The sensors communicate to PLC over different protocols like Profibus, DeviceNet, Modbus etc. Now the data is locally available within the Factory. To get the data out in the web world, there is a need of physical device called as “Gateway”. The Gateway will communicate to PLC over one of the Modbus flavours for example Modbus TCP/IP network. The Gateway is responsible for functionality like secure data transfer, aggregation, filtering, edge analysis etc. The Gateway does signal conditioning and route it to cloud using MQTT protocol.

On cloud below operations are performed on the data.

  • Data forwarding based on Policy
  • Data massaging and routing based on IoT Rules
  • Function to update the sampling rate
  • Data storage
  • Rules for threshold alerts
  • Virtual machine to deploy front-end and back-end

The data is showcase on Dashboard for visualization and also feed to algorithm for Data analytics. The alerts are provided on dashboard to end user based on the machine parameters monitored.

2. PLC and OPC UA Integration

Most of the modern PLCs (except the entry level ones) have built-in Ethernet connectivity or could be augmented by using add-on Ethernet communication modules. Many PLC manufacturers employ proprietary protocols within their own ecosystem and this makes direct integration of PLCs from different vendors into a larger control system difficult. This known problem can be solved with the OPC (Open Platform Communication, also known as OLE – Object Linking and Embedding- for Process control) standard based software (client and server) as it enables PLCs from different vendors to communicate with each other.

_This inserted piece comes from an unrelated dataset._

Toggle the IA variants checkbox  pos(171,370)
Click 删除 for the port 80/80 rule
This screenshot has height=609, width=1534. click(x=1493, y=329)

OPC Unified Architecture (OPC UA) is a vendor-independent communication protocol for industrial automation applications. It is successor of OPC (next generation OPC protocol) and is based on the client-server principle and allows seamless communication from the individual sensors and actuators up to the ERP system or the cloud. The protocol is platform-independent and features built-in safety mechanisms. Since OPC UA is flexible and completely independent, it is regarded as the ideal communication protocol for the implementation of Industry 4.0

Architecture

Working

OPC UA is installed on any server grade machine as software component. OPC run as a background process and do the data exchange, both read and write. An OPC can directly talk to the field devices such as PLCs, HMIs and PACs. OPC connects only with digital devices that do not include in 4-20mA devices. On the same server grade machine MQTT client is installed. Which uses MQTT protocols to communicate with cloud services.

 

Benefits of OPC

  • Integration costs will be reduced because all software and hardware components are there to a single, standard communications protocol.
  • OPC servers will replace proprietary I/O device driver software for their hardware.
  • OPC will provide a single, consistent communication interface so that software suppliers can focus on adding new features to their software instead of developing along the list of proprietary hardware device drivers.
  • DCS, SCADA, HMI, plant scheduling, maintenance, and other applications can act as OPC clients and servers to permit data exchange between cooperating applications

 

Operational Impact

  • Remote Device Diagnostics – Real-time status reports enable maintenance personnel to do predictive maintenance and problem detection before interruption in production processes.
  • Total Cost of Ownership – Total cost of ownership is lowered due to reduction in unexpected maintenance costs.
  • Real-time Tracking – The location of individuals and assets can be identified in near real-time.

Summary

To summarize, this approach can be considered as stepping stone for Industrial IoT integration. Because the selection will vary based on parameters like use case requirement, cost, support, resource skill set, time to market etc.